- _AIM OF THE TASK_
Without changing a single word, restate the entries below.

- _Saved entries_
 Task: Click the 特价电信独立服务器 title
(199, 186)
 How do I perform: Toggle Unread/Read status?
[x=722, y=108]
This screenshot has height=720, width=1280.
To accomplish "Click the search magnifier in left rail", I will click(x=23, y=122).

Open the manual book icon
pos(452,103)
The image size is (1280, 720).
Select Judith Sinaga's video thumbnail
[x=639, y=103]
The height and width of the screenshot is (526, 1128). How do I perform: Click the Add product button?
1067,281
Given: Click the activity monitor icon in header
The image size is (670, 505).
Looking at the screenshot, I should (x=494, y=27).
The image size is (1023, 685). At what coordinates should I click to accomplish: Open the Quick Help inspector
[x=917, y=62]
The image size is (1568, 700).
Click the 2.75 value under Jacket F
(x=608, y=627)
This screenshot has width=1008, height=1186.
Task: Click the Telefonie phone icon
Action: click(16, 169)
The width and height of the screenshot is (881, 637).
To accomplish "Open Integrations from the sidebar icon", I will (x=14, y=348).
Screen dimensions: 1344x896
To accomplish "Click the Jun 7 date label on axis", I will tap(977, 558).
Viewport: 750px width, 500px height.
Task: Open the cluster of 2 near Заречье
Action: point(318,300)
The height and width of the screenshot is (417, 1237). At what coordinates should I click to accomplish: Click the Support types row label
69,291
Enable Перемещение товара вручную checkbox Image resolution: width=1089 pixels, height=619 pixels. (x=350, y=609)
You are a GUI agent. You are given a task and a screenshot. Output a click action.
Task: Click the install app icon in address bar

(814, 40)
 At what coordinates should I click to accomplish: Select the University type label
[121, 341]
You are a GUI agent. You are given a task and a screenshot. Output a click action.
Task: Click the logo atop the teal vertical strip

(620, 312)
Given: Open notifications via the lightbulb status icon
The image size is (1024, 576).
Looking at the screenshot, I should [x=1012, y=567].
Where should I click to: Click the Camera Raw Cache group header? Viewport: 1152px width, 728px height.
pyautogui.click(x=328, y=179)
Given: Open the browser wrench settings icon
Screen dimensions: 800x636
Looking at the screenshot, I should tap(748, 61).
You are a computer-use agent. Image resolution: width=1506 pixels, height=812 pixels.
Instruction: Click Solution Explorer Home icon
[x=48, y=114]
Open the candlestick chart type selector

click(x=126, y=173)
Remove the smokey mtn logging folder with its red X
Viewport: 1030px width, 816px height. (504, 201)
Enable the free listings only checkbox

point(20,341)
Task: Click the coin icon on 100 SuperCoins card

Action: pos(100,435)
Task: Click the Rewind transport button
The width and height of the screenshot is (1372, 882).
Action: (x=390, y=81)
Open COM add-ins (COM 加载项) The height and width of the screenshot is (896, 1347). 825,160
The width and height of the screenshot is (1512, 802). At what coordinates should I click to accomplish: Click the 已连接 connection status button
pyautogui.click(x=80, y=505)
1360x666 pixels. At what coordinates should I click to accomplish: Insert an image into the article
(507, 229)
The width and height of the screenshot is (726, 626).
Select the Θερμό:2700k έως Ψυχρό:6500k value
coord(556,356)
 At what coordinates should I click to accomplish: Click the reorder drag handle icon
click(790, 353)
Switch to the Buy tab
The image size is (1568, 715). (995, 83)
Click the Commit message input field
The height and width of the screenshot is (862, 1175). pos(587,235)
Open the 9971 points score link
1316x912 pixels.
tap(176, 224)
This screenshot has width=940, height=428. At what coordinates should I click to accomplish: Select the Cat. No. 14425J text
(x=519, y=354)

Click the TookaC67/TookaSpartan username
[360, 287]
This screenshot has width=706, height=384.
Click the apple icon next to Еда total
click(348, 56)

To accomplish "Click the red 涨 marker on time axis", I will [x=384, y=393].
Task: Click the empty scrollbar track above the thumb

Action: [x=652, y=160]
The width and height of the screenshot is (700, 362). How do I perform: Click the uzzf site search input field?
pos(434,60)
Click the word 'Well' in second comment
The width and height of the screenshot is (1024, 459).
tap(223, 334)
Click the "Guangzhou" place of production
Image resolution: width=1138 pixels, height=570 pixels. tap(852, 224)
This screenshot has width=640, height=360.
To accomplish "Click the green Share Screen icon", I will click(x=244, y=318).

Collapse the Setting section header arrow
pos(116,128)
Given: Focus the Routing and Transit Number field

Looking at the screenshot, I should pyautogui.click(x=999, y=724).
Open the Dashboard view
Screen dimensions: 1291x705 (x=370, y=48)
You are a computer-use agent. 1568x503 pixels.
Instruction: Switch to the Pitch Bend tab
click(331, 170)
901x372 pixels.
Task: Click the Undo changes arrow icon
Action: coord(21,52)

- _REPLY TO THE TASK_
 Task: Click the 特价电信独立服务器 title
(199, 186)
 How do I perform: Toggle Unread/Read status?
[x=722, y=108]
This screenshot has height=720, width=1280.
To accomplish "Click the search magnifier in left rail", I will click(x=23, y=122).

Open the manual book icon
pos(452,103)
The image size is (1280, 720).
Select Judith Sinaga's video thumbnail
[x=639, y=103]
The height and width of the screenshot is (526, 1128). How do I perform: Click the Add product button?
1067,281
Given: Click the activity monitor icon in header
The image size is (670, 505).
Looking at the screenshot, I should (x=494, y=27).
The image size is (1023, 685). At what coordinates should I click to accomplish: Open the Quick Help inspector
[x=917, y=62]
The image size is (1568, 700).
Click the 2.75 value under Jacket F
(x=608, y=627)
This screenshot has width=1008, height=1186.
Task: Click the Telefonie phone icon
Action: click(16, 169)
The width and height of the screenshot is (881, 637).
To accomplish "Open Integrations from the sidebar icon", I will (x=14, y=348).
Screen dimensions: 1344x896
To accomplish "Click the Jun 7 date label on axis", I will tap(977, 558).
Viewport: 750px width, 500px height.
Task: Open the cluster of 2 near Заречье
Action: point(318,300)
The height and width of the screenshot is (417, 1237). At what coordinates should I click to accomplish: Click the Support types row label
69,291
Enable Перемещение товара вручную checkbox Image resolution: width=1089 pixels, height=619 pixels. (x=350, y=609)
You are a GUI agent. You are given a task and a screenshot. Output a click action.
Task: Click the install app icon in address bar

(814, 40)
 At what coordinates should I click to accomplish: Select the University type label
[121, 341]
You are a GUI agent. You are given a task and a screenshot. Output a click action.
Task: Click the logo atop the teal vertical strip

(620, 312)
Given: Open notifications via the lightbulb status icon
The image size is (1024, 576).
Looking at the screenshot, I should [x=1012, y=567].
Where should I click to: Click the Camera Raw Cache group header? Viewport: 1152px width, 728px height.
pyautogui.click(x=328, y=179)
Given: Open the browser wrench settings icon
Screen dimensions: 800x636
Looking at the screenshot, I should tap(748, 61).
You are a computer-use agent. Image resolution: width=1506 pixels, height=812 pixels.
Instruction: Click Solution Explorer Home icon
[x=48, y=114]
Open the candlestick chart type selector

click(x=126, y=173)
Remove the smokey mtn logging folder with its red X
Viewport: 1030px width, 816px height. (504, 201)
Enable the free listings only checkbox

point(20,341)
Task: Click the coin icon on 100 SuperCoins card

Action: pos(100,435)
Task: Click the Rewind transport button
The width and height of the screenshot is (1372, 882).
Action: (x=390, y=81)
Open COM add-ins (COM 加载项) The height and width of the screenshot is (896, 1347). 825,160
The width and height of the screenshot is (1512, 802). At what coordinates should I click to accomplish: Click the 已连接 connection status button
pyautogui.click(x=80, y=505)
1360x666 pixels. At what coordinates should I click to accomplish: Insert an image into the article
(507, 229)
The width and height of the screenshot is (726, 626).
Select the Θερμό:2700k έως Ψυχρό:6500k value
coord(556,356)
 At what coordinates should I click to accomplish: Click the reorder drag handle icon
click(790, 353)
Switch to the Buy tab
The image size is (1568, 715). (995, 83)
Click the Commit message input field
The height and width of the screenshot is (862, 1175). pos(587,235)
Open the 9971 points score link
1316x912 pixels.
tap(176, 224)
This screenshot has width=940, height=428. At what coordinates should I click to accomplish: Select the Cat. No. 14425J text
(x=519, y=354)

Click the TookaC67/TookaSpartan username
[360, 287]
This screenshot has width=706, height=384.
Click the apple icon next to Еда total
click(348, 56)

To accomplish "Click the red 涨 marker on time axis", I will [x=384, y=393].
Task: Click the empty scrollbar track above the thumb

Action: [x=652, y=160]
The width and height of the screenshot is (700, 362). How do I perform: Click the uzzf site search input field?
pos(434,60)
Click the word 'Well' in second comment
The width and height of the screenshot is (1024, 459).
tap(223, 334)
Click the "Guangzhou" place of production
Image resolution: width=1138 pixels, height=570 pixels. tap(852, 224)
This screenshot has width=640, height=360.
To accomplish "Click the green Share Screen icon", I will click(x=244, y=318).

Collapse the Setting section header arrow
pos(116,128)
Given: Focus the Routing and Transit Number field

Looking at the screenshot, I should pyautogui.click(x=999, y=724).
Open the Dashboard view
Screen dimensions: 1291x705 (x=370, y=48)
You are a computer-use agent. 1568x503 pixels.
Instruction: Switch to the Pitch Bend tab
click(331, 170)
901x372 pixels.
Task: Click the Undo changes arrow icon
Action: coord(21,52)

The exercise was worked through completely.